Yes.. I had to order mine by mail. 3 in a package.. I think they were from a smaller weber .. like $10 with the screws etc. I used a visa gift card.. lol


----------



## Rings Я Us (Jul 27, 2017)

If you put them under you base, You will not be able to get to them easy.. unless you keep it in those bricks..


----------



## lvjayhawk15 (Jul 27, 2017)

Rings R Us said:


> If you put them under you base, You will not be able to get to them easy.. unless you keep it in those bricks..


I was gonna keep the bricks...might as well, lol.

The bottom is the best choice then?


----------



## Rings Я Us (Jul 27, 2017)

Not sure how many inches your base sides are.
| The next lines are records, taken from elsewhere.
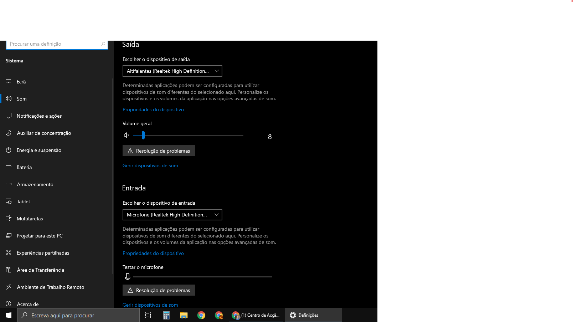Click the speaker mute icon beside volume slider
This screenshot has width=573, height=322.
tap(126, 135)
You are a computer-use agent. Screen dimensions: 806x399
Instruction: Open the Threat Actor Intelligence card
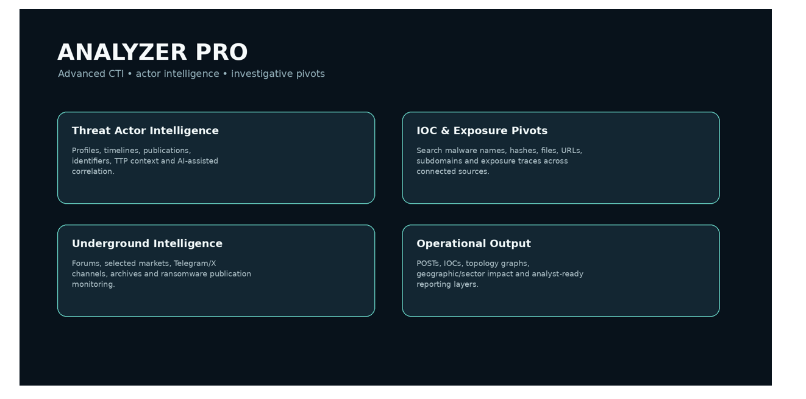(x=216, y=158)
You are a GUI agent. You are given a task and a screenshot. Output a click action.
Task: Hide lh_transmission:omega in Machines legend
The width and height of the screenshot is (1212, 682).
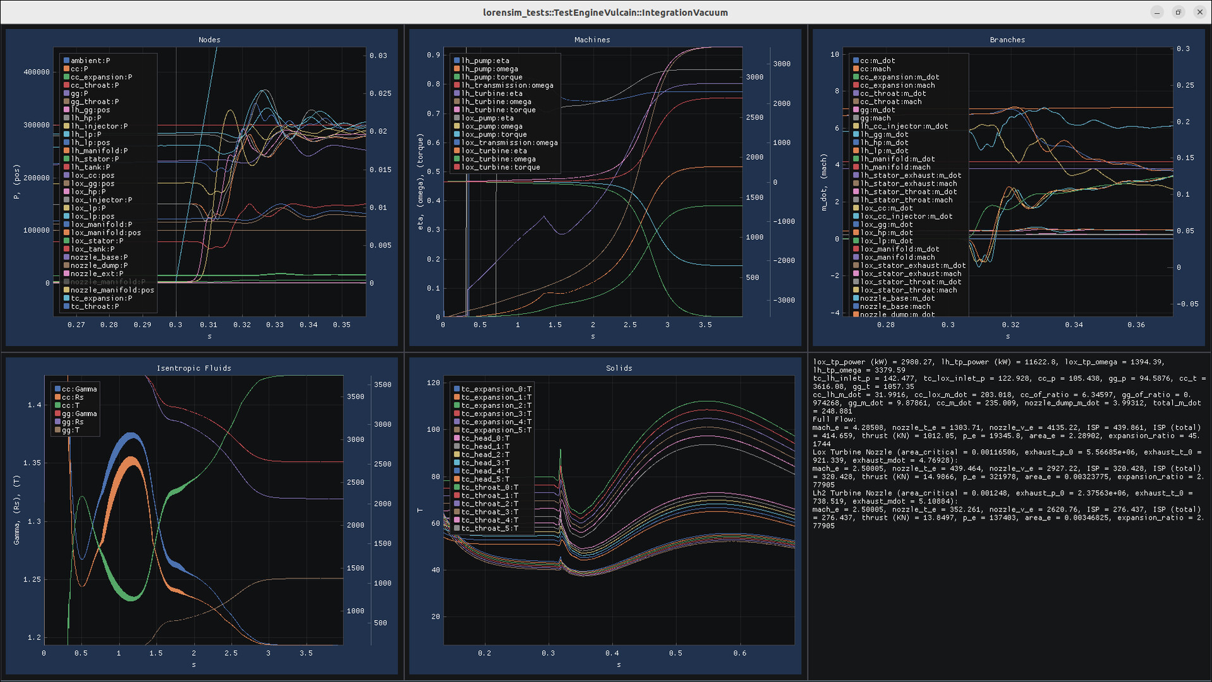pos(507,85)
These are 3.5 inch and need at least that much room to install on a flat surface. If the are on a tapered angle they won't seal good


----------



## Rings Я Us (Jul 27, 2017)

I used a step drill bit to make the holes. 













15012022402662060309992.jpg



__ Rings Я Us
__ Jul 27, 2017


----------



## lvjayhawk15 (Jul 27, 2017)

I was gonna ask if I should use a step or a hole saw... and I think I could get away with 3" for sure...3.5 might not lay flat (on the sides, the bottom wouldn't be an issue)
Gonna go to Home Depot tomorrow to see what I can make shift...
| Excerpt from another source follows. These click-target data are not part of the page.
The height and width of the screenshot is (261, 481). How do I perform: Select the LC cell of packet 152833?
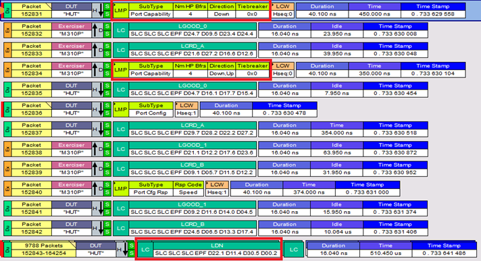click(x=121, y=50)
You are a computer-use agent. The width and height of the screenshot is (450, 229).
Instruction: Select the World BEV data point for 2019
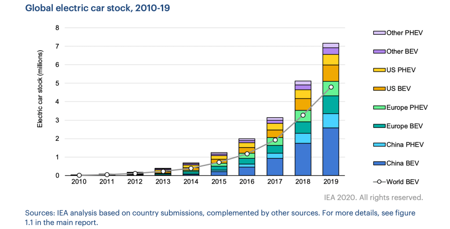coord(330,87)
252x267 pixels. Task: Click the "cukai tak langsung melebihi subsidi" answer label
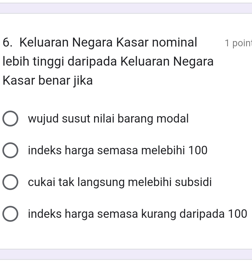point(120,182)
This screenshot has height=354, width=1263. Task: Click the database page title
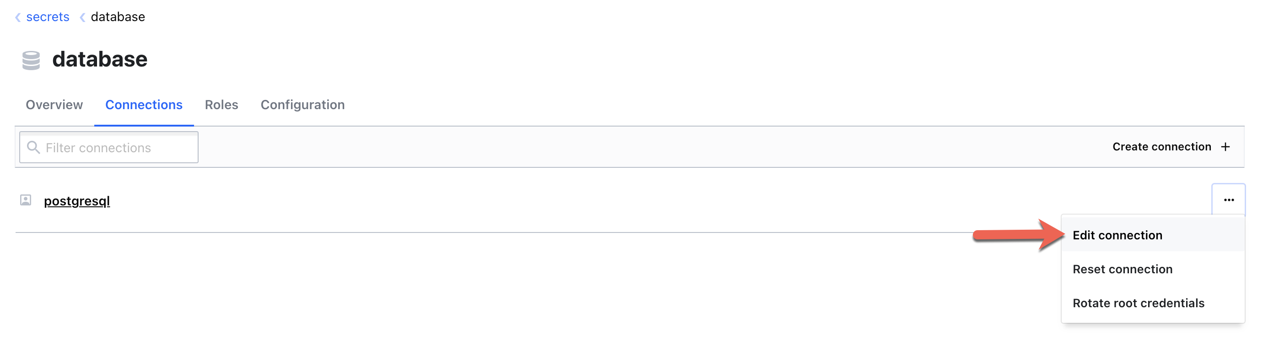point(100,59)
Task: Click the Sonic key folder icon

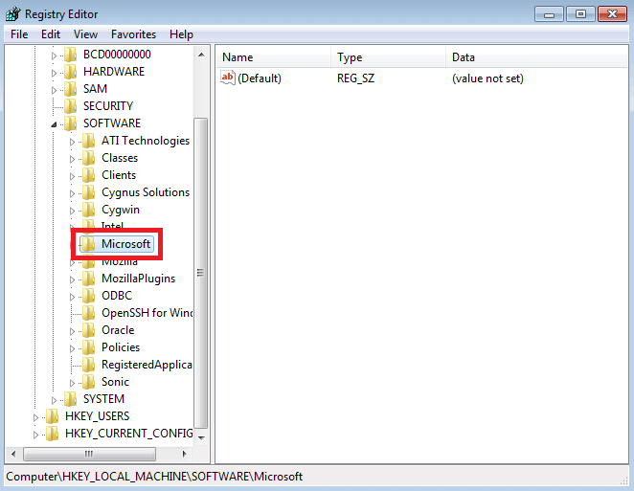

Do you think the bottom would be the best or the sides?


----------



## Rings Я Us (Jul 27, 2017)

Well.. bottom is not gonna be obstructed by ash? Do bottom.. 2 vents or 3.. People that do side vents make hand made slots that a sliding damper cover can slide open and closed.. that's a bunch of work


----------



## lvjayhawk15 (Jul 27, 2017)

Not the way mine is set up, that silver tray will catch any ash before getting to the actual base. I'll probably put 3 on the bottom then, thanks again!!!


----------



## Rings Я Us (Jul 27, 2017)

Yes.. like a Weber smokey mountain.


----------



## lvjayhawk15 (Jul 27, 2017)

Thank you mucho


----------



## Rings Я Us (Jul 27, 2017)

I need another damper in my base.. I have to crack the door sometimes to get more air and raise temps if it's windy. [emoji]128077[/emoji] later [emoji]127866[/emoji]


----------



## thinblueduke (Jul 28, 2017)

Looks good... nice color inside and out!

Is that a tenderloin there? If so, good job on maintaining the juiciness.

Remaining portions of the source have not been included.